Real names are rather boring and don't reflect one's personality.


----------



## Art Rock (Nov 28, 2009)

When I first registered for bulletin boards (back in 1999), I saw no-one use their own name, so I didn't either. That became a habit. I've been (and still am on some) Dragon Phoenix on these boards and others that followed. In 2006 I started a blog on art, music etc (still running), and decided it was time for a new name. Hence Art Rock.


----------



## Guest (May 12, 2018)

I work in a politically-restricted post and have to take care with my online presence.

But it's my middle name.


----------



## Norman Gunston (Apr 21, 2018)

Meh .


----------



## elgar's ghost (Aug 8, 2010)

Privacy, really - I prefer the comfort blanket of anonymity.


----------



## Klassik (Mar 14, 2017)

To some, Klassik is a classic. To others, Klassik really puts the as* in Klassik.  Klassik means classical music in German and classical music is why Klassik joined TC. So, yes, Klassik seems logical.

Besides, things would get very confusing if everyone used their real names here. Can you imagine how many Johns, Michaels, and Davids we'd have on here?  I already get some of the Davids and Daves on the forum mixed up. Not everyone has an interesting name like Baldassare or Wolfgang.


----------



## TurnaboutVox (Sep 22, 2013)

I wouldn't want anyone who knows me professionally to know that I enjoy indulging my exotic taste in chamber music and art song, and especially not that my preference is for music written post-1894.

There are some limits on what can be admitted to in public.


----------



## Klassik (Mar 14, 2017)

TurnaboutVox said:


> There are some limits on what can be admitted to in public.


Wait, your real name isn't Turnabout Vox?  I have my doubts, Mr. Vox.


----------



## TurnaboutVox (Sep 22, 2013)

Klassik said:


> Wait, your real name isn't Turnabout Vox?  I have my doubts, Mr. Vox.


It's actually Turnip Outfox, but as you'll see I cleverly disguised myself as a defunct budget record label.


----------



## Guest (May 12, 2018)

I thought it was Turnip Box?


----------



## TurnaboutVox (Sep 22, 2013)

dogen said:


> I thought it was Turnip Box?


Only to my closest friends. And my enemies.


----------



## Guest (May 12, 2018)

═══

Things to do
1. Can you copy the listing word for word, from its first line through the line containing "Click the trash", with both of those lines included?
2. Could you pick up the forum thread about choosing screen names over real names and continue it from the point where it stops?
The forum thread and the listing are separate, unrelated material.

═══

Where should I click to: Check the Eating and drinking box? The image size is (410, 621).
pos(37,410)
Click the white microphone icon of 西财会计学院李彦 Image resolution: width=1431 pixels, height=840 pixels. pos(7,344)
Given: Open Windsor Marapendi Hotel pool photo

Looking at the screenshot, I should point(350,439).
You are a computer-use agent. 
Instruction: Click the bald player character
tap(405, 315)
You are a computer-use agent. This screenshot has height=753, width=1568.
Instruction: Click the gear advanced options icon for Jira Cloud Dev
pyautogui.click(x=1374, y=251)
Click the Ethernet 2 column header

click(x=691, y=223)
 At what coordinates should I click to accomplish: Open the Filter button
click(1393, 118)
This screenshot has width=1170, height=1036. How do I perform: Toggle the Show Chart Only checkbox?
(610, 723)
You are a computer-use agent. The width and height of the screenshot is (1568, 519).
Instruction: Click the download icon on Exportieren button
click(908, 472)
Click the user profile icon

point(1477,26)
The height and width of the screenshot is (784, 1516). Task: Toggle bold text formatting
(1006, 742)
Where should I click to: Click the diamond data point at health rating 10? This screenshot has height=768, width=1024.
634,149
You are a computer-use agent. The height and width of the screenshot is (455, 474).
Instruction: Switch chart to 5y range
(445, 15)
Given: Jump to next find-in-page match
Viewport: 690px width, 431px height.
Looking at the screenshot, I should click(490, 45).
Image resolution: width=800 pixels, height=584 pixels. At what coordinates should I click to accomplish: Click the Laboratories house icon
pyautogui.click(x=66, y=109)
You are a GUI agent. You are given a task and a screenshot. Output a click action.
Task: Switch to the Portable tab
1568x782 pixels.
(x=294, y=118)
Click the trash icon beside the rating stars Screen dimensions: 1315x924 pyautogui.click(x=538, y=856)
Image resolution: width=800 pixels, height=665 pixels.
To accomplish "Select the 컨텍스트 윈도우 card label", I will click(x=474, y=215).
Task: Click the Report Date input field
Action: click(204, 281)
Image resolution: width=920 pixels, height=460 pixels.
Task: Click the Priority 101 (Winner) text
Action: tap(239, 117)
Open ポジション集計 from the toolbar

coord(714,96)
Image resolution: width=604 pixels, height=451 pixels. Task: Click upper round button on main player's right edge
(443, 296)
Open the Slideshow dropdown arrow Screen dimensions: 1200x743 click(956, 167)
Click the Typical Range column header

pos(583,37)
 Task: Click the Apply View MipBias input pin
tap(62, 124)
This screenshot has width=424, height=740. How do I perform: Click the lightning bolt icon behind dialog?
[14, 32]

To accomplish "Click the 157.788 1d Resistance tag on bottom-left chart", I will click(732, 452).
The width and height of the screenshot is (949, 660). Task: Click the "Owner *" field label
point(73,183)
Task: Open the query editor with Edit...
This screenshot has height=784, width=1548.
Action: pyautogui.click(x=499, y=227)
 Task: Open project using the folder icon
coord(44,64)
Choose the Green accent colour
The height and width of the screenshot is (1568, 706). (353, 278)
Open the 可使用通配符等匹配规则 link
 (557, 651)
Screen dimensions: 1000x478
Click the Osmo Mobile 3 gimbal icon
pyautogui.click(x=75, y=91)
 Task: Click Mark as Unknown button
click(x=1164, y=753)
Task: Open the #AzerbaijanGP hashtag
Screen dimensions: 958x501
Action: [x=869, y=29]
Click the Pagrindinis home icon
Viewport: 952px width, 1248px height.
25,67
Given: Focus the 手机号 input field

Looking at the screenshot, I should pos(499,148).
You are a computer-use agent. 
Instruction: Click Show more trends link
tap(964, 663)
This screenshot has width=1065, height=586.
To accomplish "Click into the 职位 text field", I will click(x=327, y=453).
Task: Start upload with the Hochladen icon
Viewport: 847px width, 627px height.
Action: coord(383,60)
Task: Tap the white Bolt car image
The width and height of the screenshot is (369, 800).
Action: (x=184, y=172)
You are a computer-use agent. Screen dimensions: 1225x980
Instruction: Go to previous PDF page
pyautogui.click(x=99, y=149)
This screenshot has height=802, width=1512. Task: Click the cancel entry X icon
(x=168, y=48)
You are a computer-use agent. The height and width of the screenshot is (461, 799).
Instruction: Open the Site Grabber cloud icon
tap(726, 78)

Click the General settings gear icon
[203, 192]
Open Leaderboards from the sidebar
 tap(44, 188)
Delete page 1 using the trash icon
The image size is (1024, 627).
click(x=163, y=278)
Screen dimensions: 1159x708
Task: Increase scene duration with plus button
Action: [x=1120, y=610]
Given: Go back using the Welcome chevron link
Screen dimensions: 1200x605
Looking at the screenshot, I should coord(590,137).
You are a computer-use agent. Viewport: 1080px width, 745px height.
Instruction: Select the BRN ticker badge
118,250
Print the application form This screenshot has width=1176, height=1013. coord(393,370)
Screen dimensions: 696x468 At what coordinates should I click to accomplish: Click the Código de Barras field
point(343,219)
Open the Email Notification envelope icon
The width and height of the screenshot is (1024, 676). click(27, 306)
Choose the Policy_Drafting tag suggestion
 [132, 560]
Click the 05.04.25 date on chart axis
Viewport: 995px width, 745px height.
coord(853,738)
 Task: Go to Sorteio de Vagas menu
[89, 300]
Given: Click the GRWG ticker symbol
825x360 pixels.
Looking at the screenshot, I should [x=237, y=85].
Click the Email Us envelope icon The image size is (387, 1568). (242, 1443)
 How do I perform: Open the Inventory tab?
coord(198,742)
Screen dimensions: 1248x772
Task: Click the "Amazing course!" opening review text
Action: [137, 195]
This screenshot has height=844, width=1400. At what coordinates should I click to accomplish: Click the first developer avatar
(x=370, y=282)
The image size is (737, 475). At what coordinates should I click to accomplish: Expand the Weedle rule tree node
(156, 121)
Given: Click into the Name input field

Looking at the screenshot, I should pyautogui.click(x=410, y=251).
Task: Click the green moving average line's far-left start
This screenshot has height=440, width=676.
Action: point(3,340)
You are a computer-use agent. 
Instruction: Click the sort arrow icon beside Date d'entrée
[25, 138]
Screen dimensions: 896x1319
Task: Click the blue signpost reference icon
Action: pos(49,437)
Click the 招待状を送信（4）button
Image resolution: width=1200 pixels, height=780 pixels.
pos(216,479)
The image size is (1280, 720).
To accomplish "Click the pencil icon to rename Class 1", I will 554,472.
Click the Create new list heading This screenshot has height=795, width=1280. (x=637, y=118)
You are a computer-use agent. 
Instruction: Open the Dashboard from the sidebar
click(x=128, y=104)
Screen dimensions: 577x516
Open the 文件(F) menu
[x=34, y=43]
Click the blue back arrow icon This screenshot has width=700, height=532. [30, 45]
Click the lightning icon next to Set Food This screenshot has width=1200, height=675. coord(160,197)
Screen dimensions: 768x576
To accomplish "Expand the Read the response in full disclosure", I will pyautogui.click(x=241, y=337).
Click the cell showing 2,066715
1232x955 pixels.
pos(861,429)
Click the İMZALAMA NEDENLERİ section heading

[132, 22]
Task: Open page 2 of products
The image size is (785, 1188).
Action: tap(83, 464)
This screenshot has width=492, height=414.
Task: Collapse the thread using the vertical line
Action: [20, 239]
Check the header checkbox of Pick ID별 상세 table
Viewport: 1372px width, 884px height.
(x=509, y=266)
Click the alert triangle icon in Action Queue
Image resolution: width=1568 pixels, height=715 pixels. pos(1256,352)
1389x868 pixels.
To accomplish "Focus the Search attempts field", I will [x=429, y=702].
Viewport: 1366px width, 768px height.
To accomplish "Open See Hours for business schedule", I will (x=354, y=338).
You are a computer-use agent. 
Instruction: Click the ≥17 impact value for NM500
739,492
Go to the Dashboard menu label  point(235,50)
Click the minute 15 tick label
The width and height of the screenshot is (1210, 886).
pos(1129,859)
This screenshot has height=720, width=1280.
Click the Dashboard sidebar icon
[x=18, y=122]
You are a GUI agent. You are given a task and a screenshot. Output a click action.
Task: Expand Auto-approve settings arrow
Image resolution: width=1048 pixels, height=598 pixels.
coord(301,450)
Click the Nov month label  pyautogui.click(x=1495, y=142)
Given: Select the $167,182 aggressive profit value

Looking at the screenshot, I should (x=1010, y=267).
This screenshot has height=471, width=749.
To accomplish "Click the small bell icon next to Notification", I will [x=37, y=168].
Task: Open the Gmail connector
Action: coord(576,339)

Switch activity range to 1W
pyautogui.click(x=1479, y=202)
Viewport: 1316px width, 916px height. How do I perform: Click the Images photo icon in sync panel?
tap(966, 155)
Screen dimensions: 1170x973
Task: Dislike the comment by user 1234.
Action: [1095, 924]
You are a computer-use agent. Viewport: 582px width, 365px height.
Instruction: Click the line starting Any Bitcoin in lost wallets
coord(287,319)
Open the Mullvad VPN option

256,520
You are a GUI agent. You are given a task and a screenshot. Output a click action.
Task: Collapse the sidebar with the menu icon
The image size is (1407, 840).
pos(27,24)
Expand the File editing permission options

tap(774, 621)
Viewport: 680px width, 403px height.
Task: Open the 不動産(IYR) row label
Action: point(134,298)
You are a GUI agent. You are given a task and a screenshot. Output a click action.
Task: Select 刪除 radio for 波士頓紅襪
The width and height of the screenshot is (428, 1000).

═══

The replies
1.
Where should I click to: Check the Eating and drinking box? The image size is (410, 621).
pos(37,410)
Click the white microphone icon of 西财会计学院李彦 Image resolution: width=1431 pixels, height=840 pixels. pos(7,344)
Given: Open Windsor Marapendi Hotel pool photo

Looking at the screenshot, I should point(350,439).
You are a computer-use agent. 
Instruction: Click the bald player character
tap(405, 315)
You are a computer-use agent. This screenshot has height=753, width=1568.
Instruction: Click the gear advanced options icon for Jira Cloud Dev
pyautogui.click(x=1374, y=251)
Click the Ethernet 2 column header

click(x=691, y=223)
 At what coordinates should I click to accomplish: Open the Filter button
click(1393, 118)
This screenshot has width=1170, height=1036. How do I perform: Toggle the Show Chart Only checkbox?
(610, 723)
You are a computer-use agent. The width and height of the screenshot is (1568, 519).
Instruction: Click the download icon on Exportieren button
click(908, 472)
Click the user profile icon

point(1477,26)
The height and width of the screenshot is (784, 1516). Task: Toggle bold text formatting
(1006, 742)
Where should I click to: Click the diamond data point at health rating 10? This screenshot has height=768, width=1024.
634,149
You are a computer-use agent. The height and width of the screenshot is (455, 474).
Instruction: Switch chart to 5y range
(445, 15)
Given: Jump to next find-in-page match
Viewport: 690px width, 431px height.
Looking at the screenshot, I should click(490, 45).
Image resolution: width=800 pixels, height=584 pixels. At what coordinates should I click to accomplish: Click the Laboratories house icon
pyautogui.click(x=66, y=109)
You are a GUI agent. You are given a task and a screenshot. Output a click action.
Task: Switch to the Portable tab
1568x782 pixels.
(x=294, y=118)
Click the trash icon beside the rating stars Screen dimensions: 1315x924 pyautogui.click(x=538, y=856)

2.
Same as most people really...user-names are universal and long-established on tinterweb. I like a pretence of privacy, something which seems not to exist anymore, as one re-discovers frequently.


----------



## Judith (Nov 11, 2015)

Just use my first name. I'm not imaginative enough and keeps life simple


----------



## arpeggio (Oct 4, 2012)

I have mentioned this before.

Many years ago when I was a member in the former Amazon forum I was much more aggressive when defending contemporary music. I did not hide the fact that I was an amateur musician and what groups that I played with. Well some of the more conservative members threaten to rat me out and complain about me with the groups that I played with. That would have been embarrassing to say the least. I did not post anything with the forum for about year. I then went through and deleted as many posts with my real name as I could find and returned using the name "applesauce". 

Since then I have been wary of using my real name.

In another forum not related to music I have actually met some members who confronted or teased me because of my views.


----------



## LezLee (Feb 21, 2014)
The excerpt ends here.